Selected excerpt =>
----
This bike by Shepard Fairey (creator of that controversial "Hope" poster) which I believe is called, "Hope I don't get in trouble for this one too:"


And of course the Damien Hirst Dead Butterfly Freakout, complete with real dead butterflies:

After giving the room the once-over, I headed over to the breakfast table, where there were, among other offerings, bagels. Just as people in California spin "epic" yarns about burritos, people in New York from the five boroughs to the Five Towns rhapsodize about bagels. Sadly, the bagels at Sotheby's were far from "epic" (unless by "epic" you mean "rubbery") though I did attempt to express myself artistically through my cream cheese application:


I also tried to feed it to one of Lance Armstrong's time trial bikes:

The bike, however, must have known from good bagels, since it refused to so much as taste this one. As such, I was forced to consume it myself. Once I was finished, though, I started feeling acutely aware of the fact that I was basically just a schnorrer taking advantage of both Sotheby's and LiveStrong for free food and shelter from the rain. So I figured I'd better pretend to work--at least until the rain stopped. And I figured a good way to pretend I was working was to take pictures of the bikes. Here's one of the bone-breaker's seatpost:


Here's another one of the Rolling Death Machine:


At this point, I started contemplating just how poor a photographer I am. I also started to notice that every time I took a picture there was also a "real" photographer directly opposite me. It was then that I had a revelation. Like George Constanza, I realized the fact that I was always opposite an actual photographer clearly meant that every single photographic impulse I have is wrong. Therefore, if I followed the photographer around instead and photographed exactly what he did, my photos would be good. So that's what I did:

(The oversized bottom bracket...is artsy.)

Unfortunately it didn't seem to help.
----
Questions on the material =>
(a) Please quote the part of the Sotheby's bike post that opens with the words containing "Here's another one" and closes with "seem to help.".
(b) Name every person the Sotheby's bike post mentions by name.
Rely on nothing but the Sotheby's bike post above.
----
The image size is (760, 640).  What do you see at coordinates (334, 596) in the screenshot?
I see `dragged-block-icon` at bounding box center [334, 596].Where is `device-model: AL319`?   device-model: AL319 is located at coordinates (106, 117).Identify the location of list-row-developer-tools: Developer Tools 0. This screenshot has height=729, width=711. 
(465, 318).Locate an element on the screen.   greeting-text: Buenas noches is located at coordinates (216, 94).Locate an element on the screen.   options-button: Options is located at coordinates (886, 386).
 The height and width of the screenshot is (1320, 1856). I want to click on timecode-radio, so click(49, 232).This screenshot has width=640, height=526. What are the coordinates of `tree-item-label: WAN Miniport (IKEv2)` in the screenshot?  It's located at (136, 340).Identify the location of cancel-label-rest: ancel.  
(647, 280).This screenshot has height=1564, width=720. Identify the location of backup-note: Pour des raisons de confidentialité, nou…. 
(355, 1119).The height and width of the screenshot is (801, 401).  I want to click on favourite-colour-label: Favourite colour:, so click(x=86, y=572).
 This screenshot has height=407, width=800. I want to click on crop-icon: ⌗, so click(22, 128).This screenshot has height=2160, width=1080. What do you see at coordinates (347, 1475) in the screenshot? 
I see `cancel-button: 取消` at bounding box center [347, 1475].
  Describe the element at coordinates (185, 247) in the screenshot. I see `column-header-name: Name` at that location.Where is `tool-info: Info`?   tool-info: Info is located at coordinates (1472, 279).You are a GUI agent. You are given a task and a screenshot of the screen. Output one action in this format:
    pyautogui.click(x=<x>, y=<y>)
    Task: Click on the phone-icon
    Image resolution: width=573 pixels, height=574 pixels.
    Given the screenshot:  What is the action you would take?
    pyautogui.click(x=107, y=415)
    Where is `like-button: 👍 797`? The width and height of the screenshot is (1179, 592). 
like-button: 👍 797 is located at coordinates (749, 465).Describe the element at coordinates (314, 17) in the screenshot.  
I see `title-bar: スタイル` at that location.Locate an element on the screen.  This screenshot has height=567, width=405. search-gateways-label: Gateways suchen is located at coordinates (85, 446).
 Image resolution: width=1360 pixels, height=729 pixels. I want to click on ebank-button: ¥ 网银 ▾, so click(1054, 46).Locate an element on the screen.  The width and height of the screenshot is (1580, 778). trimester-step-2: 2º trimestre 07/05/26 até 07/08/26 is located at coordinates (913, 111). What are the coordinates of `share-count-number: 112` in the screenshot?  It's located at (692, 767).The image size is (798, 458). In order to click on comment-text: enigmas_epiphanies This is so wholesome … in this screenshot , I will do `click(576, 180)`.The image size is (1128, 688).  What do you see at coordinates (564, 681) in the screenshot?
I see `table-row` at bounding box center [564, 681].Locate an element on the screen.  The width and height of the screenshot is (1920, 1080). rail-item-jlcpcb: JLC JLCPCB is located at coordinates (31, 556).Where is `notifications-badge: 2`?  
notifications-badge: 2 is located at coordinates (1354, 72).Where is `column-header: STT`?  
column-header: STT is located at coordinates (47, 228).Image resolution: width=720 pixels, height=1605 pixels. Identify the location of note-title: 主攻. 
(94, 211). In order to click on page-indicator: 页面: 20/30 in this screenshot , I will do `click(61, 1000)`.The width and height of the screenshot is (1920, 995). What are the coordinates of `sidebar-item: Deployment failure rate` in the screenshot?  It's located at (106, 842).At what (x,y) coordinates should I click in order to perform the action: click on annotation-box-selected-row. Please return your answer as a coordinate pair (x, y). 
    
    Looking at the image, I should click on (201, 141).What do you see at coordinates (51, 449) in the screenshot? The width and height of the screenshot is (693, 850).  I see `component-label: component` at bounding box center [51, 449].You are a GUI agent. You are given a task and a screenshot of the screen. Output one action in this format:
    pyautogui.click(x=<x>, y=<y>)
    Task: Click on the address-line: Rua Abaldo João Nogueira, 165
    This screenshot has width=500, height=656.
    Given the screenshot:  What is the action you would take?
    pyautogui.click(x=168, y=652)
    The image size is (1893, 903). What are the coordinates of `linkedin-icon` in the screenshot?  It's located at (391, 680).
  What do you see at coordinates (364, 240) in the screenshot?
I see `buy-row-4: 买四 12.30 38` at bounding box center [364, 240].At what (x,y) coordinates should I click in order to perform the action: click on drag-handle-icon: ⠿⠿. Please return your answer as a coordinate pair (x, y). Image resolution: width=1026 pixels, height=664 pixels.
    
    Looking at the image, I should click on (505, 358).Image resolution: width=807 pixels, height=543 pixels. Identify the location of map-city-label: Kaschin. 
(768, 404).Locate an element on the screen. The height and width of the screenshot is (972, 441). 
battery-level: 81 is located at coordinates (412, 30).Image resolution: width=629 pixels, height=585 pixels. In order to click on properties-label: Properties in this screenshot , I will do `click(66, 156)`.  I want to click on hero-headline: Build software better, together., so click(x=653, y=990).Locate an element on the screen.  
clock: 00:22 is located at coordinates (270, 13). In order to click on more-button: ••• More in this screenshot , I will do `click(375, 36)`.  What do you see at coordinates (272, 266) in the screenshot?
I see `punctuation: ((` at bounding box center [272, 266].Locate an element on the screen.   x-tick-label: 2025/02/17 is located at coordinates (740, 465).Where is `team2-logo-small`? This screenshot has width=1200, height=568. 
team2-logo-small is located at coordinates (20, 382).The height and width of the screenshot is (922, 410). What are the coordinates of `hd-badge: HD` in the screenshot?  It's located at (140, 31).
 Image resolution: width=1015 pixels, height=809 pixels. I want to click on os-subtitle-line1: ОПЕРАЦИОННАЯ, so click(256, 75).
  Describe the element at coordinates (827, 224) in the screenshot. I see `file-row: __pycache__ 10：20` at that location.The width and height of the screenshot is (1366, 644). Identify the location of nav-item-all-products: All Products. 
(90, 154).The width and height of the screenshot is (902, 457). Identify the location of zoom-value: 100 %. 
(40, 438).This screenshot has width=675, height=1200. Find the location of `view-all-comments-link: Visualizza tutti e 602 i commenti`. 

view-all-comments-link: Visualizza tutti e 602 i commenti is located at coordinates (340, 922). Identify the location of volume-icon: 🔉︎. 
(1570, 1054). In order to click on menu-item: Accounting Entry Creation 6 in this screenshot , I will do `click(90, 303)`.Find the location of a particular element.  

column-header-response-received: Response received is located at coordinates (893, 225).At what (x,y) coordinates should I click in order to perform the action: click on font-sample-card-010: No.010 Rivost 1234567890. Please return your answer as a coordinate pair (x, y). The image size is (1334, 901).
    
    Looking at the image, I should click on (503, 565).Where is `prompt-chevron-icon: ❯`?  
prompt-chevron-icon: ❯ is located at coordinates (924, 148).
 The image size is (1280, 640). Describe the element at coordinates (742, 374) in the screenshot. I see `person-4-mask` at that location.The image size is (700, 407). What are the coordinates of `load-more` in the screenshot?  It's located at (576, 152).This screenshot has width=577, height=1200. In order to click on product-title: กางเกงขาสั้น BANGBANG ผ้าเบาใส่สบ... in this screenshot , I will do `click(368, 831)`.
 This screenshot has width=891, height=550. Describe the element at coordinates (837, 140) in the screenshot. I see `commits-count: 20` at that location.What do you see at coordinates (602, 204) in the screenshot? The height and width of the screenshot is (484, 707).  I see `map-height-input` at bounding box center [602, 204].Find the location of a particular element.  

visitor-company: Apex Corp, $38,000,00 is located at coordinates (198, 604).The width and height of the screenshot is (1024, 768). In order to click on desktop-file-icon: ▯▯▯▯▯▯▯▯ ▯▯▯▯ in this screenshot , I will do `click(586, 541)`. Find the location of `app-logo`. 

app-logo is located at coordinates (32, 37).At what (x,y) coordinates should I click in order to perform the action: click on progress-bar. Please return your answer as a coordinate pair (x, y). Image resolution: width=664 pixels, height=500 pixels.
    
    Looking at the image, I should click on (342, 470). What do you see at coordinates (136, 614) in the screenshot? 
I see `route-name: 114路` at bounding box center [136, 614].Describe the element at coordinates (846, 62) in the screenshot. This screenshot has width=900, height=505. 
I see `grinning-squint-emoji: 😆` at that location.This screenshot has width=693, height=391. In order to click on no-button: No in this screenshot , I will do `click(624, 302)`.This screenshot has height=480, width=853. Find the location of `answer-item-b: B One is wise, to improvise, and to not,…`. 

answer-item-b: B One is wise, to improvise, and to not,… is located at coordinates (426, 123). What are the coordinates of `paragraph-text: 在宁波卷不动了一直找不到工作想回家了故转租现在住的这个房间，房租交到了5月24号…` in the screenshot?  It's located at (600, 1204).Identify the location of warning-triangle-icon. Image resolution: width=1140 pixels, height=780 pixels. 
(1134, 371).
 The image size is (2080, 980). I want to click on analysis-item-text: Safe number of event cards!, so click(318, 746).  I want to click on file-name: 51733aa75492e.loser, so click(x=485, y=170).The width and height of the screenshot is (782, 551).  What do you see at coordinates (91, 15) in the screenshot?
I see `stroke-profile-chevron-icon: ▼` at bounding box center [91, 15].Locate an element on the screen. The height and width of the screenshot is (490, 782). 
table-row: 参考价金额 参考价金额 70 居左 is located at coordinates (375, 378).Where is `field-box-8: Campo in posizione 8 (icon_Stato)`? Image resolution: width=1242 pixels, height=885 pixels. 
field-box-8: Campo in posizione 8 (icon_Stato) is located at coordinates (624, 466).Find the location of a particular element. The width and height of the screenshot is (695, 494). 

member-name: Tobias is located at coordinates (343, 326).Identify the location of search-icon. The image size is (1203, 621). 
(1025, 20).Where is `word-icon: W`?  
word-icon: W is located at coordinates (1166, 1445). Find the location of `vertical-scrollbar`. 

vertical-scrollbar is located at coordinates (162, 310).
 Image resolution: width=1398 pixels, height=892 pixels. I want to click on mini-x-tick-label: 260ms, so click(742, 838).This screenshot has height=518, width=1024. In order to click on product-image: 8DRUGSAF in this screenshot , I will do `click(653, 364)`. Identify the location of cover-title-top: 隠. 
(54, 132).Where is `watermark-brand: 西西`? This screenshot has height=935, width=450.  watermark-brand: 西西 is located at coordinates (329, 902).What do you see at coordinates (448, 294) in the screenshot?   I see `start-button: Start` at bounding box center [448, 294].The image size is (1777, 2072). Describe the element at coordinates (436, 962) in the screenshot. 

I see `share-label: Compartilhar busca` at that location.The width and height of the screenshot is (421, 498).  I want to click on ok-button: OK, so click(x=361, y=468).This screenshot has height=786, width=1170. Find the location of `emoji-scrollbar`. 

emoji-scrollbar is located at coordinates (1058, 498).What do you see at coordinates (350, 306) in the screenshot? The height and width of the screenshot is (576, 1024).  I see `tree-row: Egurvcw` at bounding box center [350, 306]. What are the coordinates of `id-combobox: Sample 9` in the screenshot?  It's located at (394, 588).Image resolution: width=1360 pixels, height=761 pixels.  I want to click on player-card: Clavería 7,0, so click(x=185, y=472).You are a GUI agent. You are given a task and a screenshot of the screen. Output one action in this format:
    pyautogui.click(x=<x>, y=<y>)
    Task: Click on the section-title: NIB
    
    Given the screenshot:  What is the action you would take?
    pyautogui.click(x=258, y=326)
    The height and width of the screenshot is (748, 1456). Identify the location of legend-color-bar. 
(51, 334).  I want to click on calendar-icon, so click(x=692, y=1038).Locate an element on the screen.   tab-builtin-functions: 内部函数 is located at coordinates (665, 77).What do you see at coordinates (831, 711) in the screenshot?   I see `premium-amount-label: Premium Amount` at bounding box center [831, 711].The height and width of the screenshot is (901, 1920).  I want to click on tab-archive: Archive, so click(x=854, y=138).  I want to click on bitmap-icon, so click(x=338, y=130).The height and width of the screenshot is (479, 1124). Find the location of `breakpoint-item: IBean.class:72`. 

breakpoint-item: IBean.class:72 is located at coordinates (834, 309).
----
Set of answers =>
(a)
Here's another one of the Rolling Death Machine:


At this point, I started contemplating just how poor a photographer I am. I also started to notice that every time I took a picture there was also a "real" photographer directly opposite me. It was then that I had a revelation. Like George Constanza, I realized the fact that I was always opposite an actual photographer clearly meant that every single photographic impulse I have is wrong. Therefore, if I followed the photographer around instead and photographed exactly what he did, my photos would be good. So that's what I did:

(The oversized bottom bracket...is artsy.)

Unfortunately it didn't seem to help.

(b) Shepard Fairey, Damien Hirst, Lance Armstrong, George Constanza